Some prefer audio guides to learn about art works in a gallery, others don’t. It is easy to decide a preference for one or the other. I tend to prefer audio guides, but I understand why others wouldn’t. It is nice to be able to see a piece of art without any sort of influence by others on how we should feel or perceive it. I wonder though, is it truly possible not to be influenced by the thoughts of others? We are influenced by the people around us, the objects around us, the experiences we have lived through, and the education we have received. The way we view one piece will no doubt be influenced by the works we have seen before it. Unless you enter an empty gallery, you will be influenced by the other people in the gallery. You’re likely to hear the discussions of other viewers and commentaries by guided tours. There is no such thing as silence in a full gallery. Instead, there are questions and supposings with a bit of knowledgeable comments thrown in here and there. There are nods and tilted heads that muse over the conversation that has grown around them. Still, we like to think that our thoughts are purely our own and would like to decide what to think about a piece without having them decided for us by an audio guide. Fair enough. In my case, I like to see a piece, feel it, ponder over it, then listen to what the audio guide has to say about it. Audio guides will never dictate your thoughts unless you allow them to be. Instead, I feel as though they offer history and background that can add more layers to the relationship you have formed with a piece.

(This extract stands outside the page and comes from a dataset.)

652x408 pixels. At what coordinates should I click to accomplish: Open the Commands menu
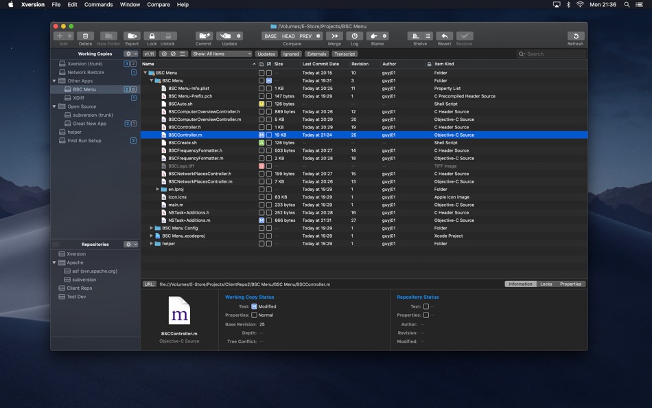pos(98,5)
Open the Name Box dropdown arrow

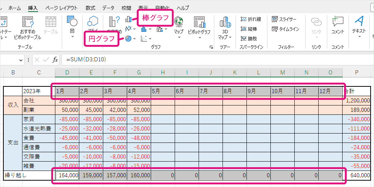click(20, 59)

We should never condemn a work for being incorrectly drawn unless we have made quite sure that we are right and the painter is wrong (p. 25).
Sometimes I wish there were commentary for all the pieces that are displayed in a gallery. Perhaps this would be unreasonable in terms of time and practicality, not to mention cost of labor. I don’t mind as much with artworks I can make sense of. It’s more the works that I struggle with that I often wish for commentary. Usually the works I struggle with most are modern art. Appreciation comes harder and understanding fails me frequently. Yet when lightning strikes it is profound and moving in a way that is difficult to explain with words. Still, I find myself fighting the distaste that grows as I stare at some bizarre piece of work and try to understand why the artist created it, and why others have found it to be art. I find myself drowning in frustration and sometimes even guilt as I simply can’t find what to make of the work before me. Perhaps this is a good thing. Life without mysteries and full of uniform predictability would be unbearably boring. I should be allowing art to push me out of my comfort zone and challenge the way I perceive the world. Why is then that I find it so much of a struggle?